Partijen zullen hierna [eiser] en [gedaagde] genoemd worden.
1. De procedure
1.1. Het verloop van de procedure blijkt uit:
- het tussenvonnis van 28 april 2010
- het proces-verbaal van comparitie van 23 juni 2010
- de brief van mr. Dooijeweerd aan de rechtbank van 2 juli 2010.

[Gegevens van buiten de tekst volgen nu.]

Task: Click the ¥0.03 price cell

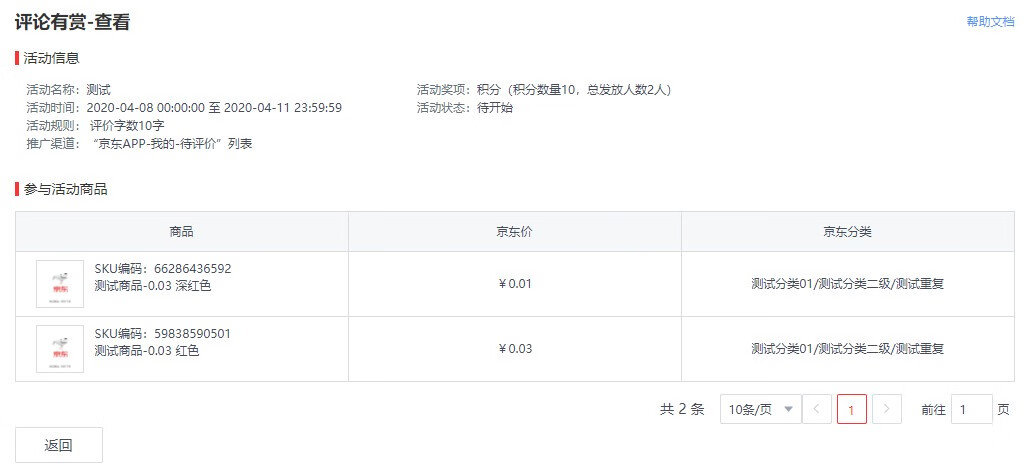Action: pos(515,349)
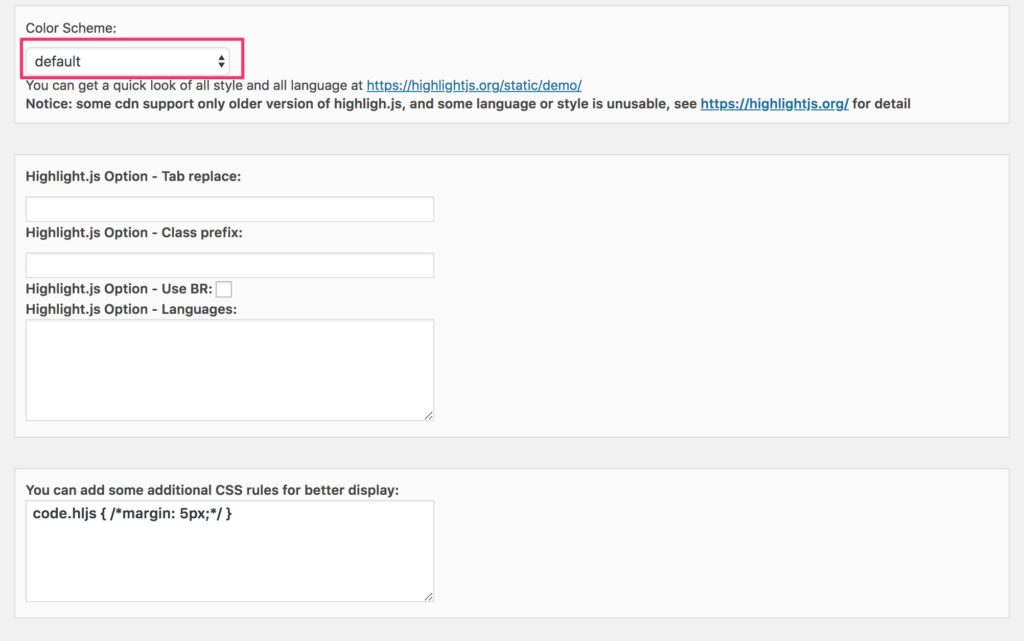The image size is (1024, 641).
Task: Grab the Languages textarea resize handle
Action: tap(428, 415)
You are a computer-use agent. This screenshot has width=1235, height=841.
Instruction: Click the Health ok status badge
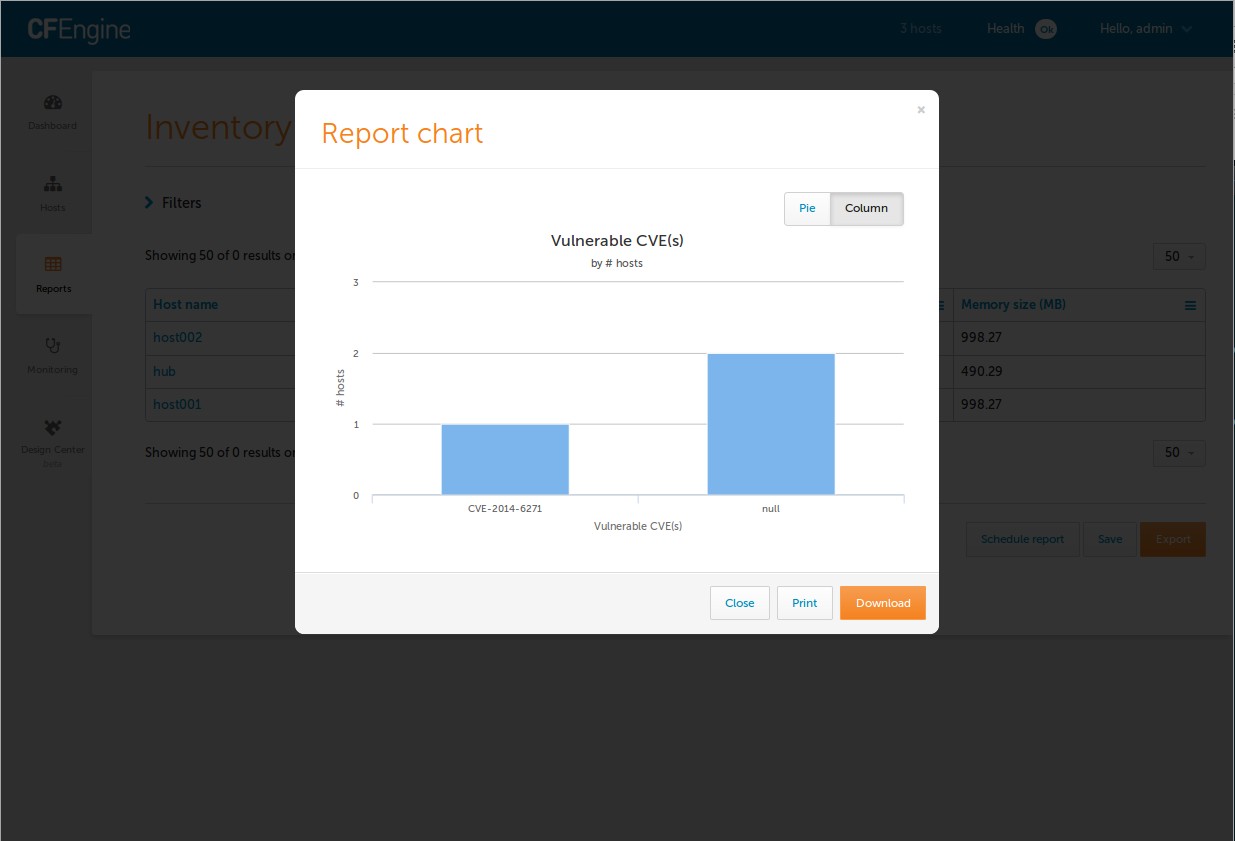1046,29
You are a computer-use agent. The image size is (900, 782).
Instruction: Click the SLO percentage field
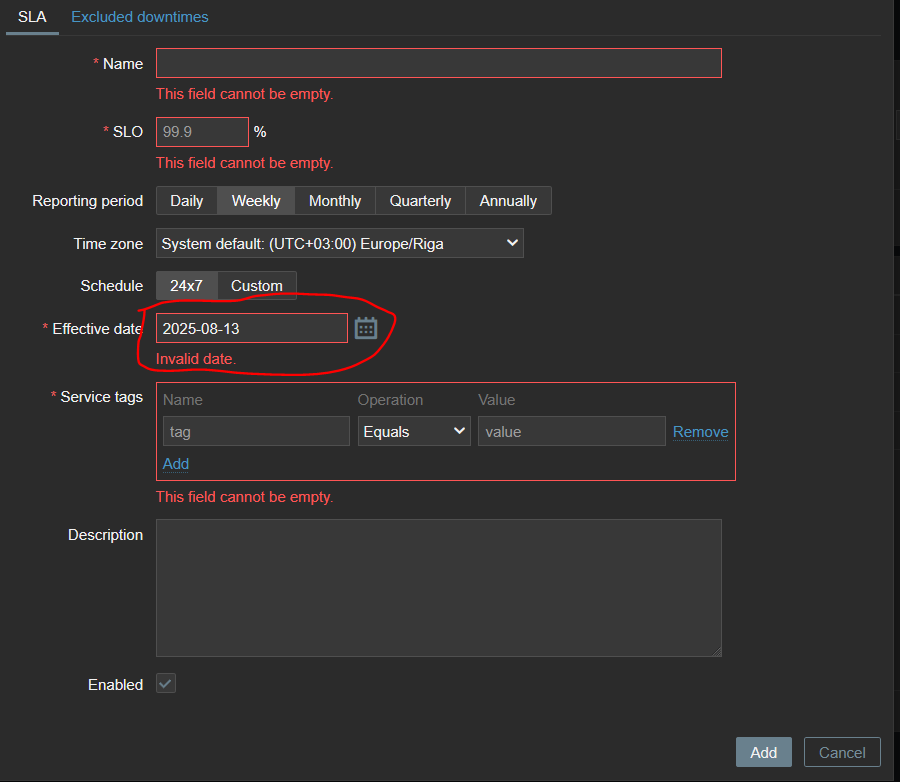(x=202, y=132)
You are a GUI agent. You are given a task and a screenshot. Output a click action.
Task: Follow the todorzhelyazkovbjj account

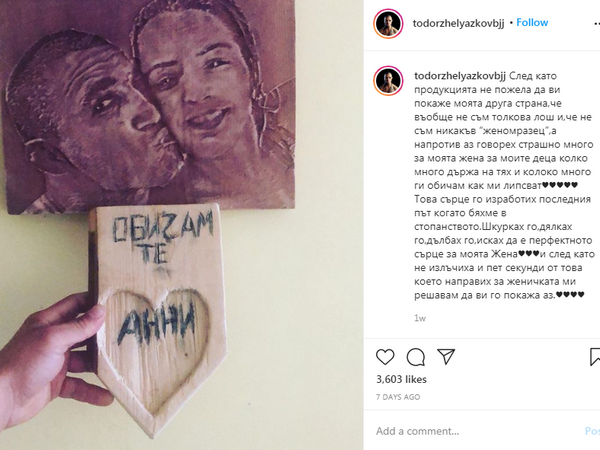point(532,23)
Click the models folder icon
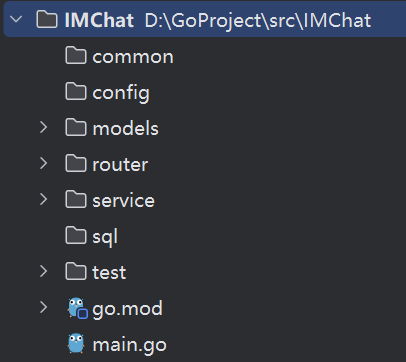Viewport: 406px width, 362px height. point(76,127)
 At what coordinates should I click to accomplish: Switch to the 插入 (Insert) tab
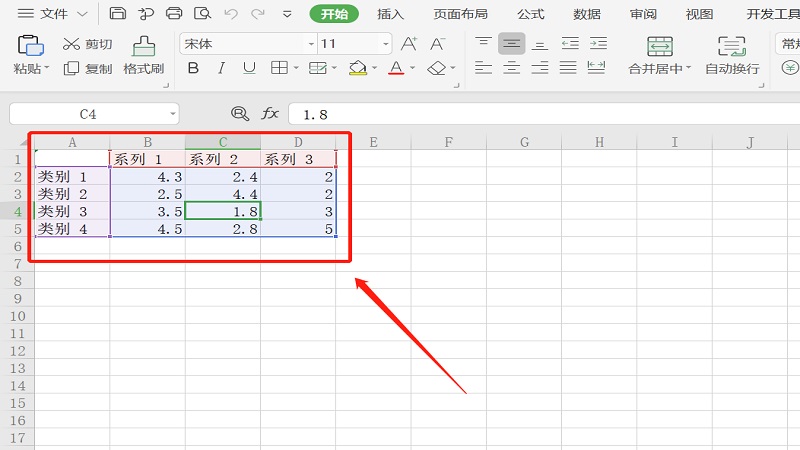click(391, 14)
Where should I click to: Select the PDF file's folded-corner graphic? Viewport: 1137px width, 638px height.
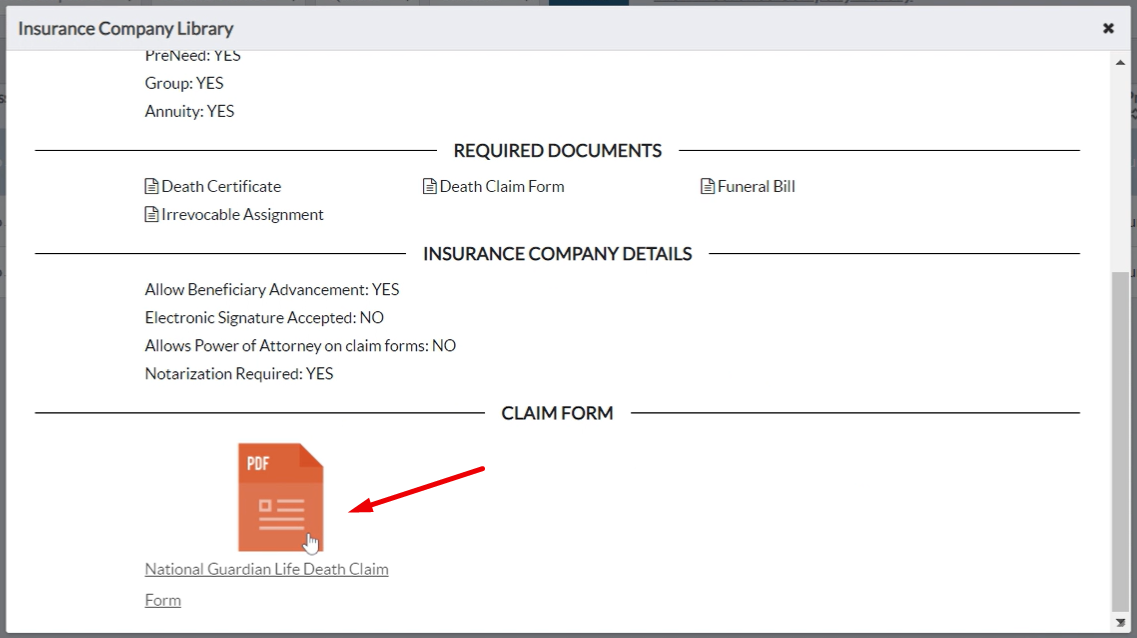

1.2. Ten slotte is vonnis bepaald.
2. De feiten
2.1. [gedaagde] heeft op 9 juni 2008 via hypotheekbemiddelaar [hypotheekbemiddelaar] van [eiser] de opdracht gekregen de waarde van het appartementsrecht, rechtgevend op het uitsluitend gebruik van het appartement [adres] te Brummen (hierna: het appartement) te taxeren. De taxatie was volgens het taxatierapport bedoeld om inzicht te verstrekken in de waarde van het object ten behoeve van een beoordeling van een aanvraag hypothecaire geldlening.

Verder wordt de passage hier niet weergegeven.